The latter years of the nineteenth century were characterised by imperialistic ambitions of European powers. In an effort to remain independent, Tupou signed treaties with the French in 1855 and Germany in 1876. To appease security concerns of Australia and New Zealand, in 1879 a Treaty of Friendship was entered into with Britain and in 1886, Tonga signed a similar agreement with the United States. In 1900, Tonga officially became a British Protected State, when a Treaty of Friendship and Protection was signed 18 May. Under this arrangement, Britain did not control the internal affairs of Tonga, nor was its sovereignty compromised, but Britain assisted with its international affairs. As such, British nationality law was applicable for subjects born in Tonga to British fathers. Tonga's treaty history insured that it remained uncolonised.

===20th century===
Tonga's first Nationality Act was drafted in 1915 and was amended in 1935, 1959, 1961, and 1961. It provided that legitimate children born anywhere could acquire nationality through their fathers, but only illegitimate children could derive nationality from their mother. However, if the illegitimate child was born abroad and the father, who was born in Tonga, acknowledged or legitimated it, the child could derive Tongan nationality. If a male subject lost his Tongan nationality, his minor children also lost their nationality, but upon reaching the age of sixteen could declare that they wanted to be Tongan, if they had no other nationality. Foreign women who married Tongan men derived their nationality from their spouse and native-born women who married foreigners lost their nationality upon marriage. The law did not allow Tongan women who married foreign men to pass their nationality to their husbands. In 1959, married women were allowed to choose whether they wished to acquire the nationality of their spouse and were allowed to repatriate if they had lost nationality through marriage by declaring a wish to do so, if the marriage had terminated. In 1970, Tonga ceased to be a British Protected State and joined the Commonwealth of Nations as an independent monarchy.

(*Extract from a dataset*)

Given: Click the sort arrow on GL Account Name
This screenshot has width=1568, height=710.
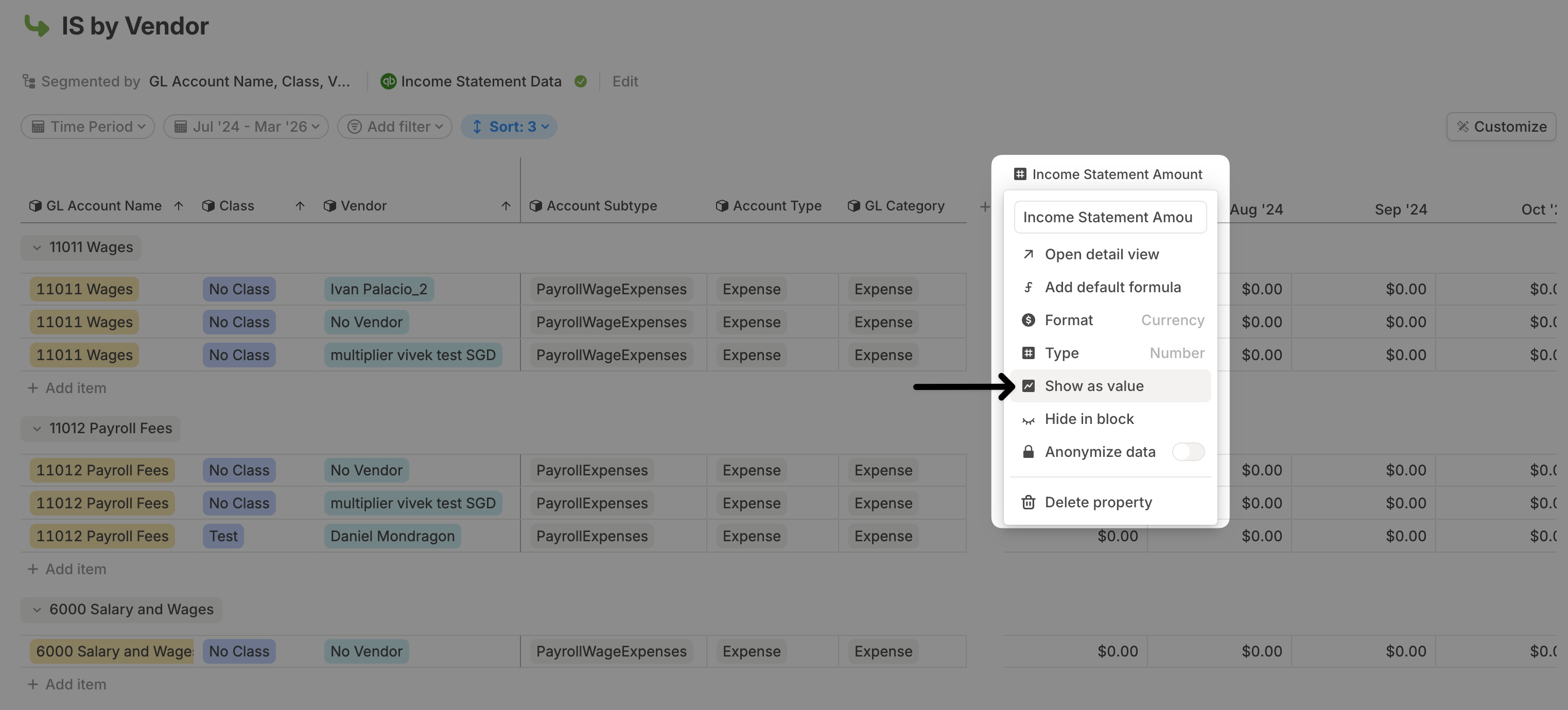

In 1982, the King and Privy Council of Tonga authorised the sale of passports granting persons diplomatic protection, but not nationality or citizenship of Tonga. Two years later, the Nationality Act was amended granting the King the authority to naturalise persons on humanitarian grounds, but the provision was repealed in 1988. The adoption law of that year, allowed only the adoption of illegitimate children or children who had been abandoned and whose mother was unknown. It specified that children obtained the nationality of their guardian upon completion of an adoption proceeding. Under terms of the Nationality Law of 1988, children born abroad to fathers who were not native-born Tongans were ineligible for Tongan nationality. Meaning if the father was born abroad or naturalised in Tonga, his children could not derive nationality if they were born outside of Tongan territory. Protected persons passports were reintroduced in 1996, allowing holders of those type of passports to apply for naturalisation.

===21st century===
In 2007, amendments were made to the nationality law to eliminate gender disparities. The changes included the ability of either native-born Tongan parent to pass on their nationality to their child born in Tonga or abroad. It also legalised dual nationality and allowed children born abroad to Tongan mothers who were stateless to apply for registration as Tongan nationals. The Tongan Nationality Law was last amended in 2016.

==Tongans and Commonwealth citizenship==
Tongan citizens are also Commonwealth citizens, and are thereby entitled to certain rights in the United Kingdom – notably the right to vote and stand for election.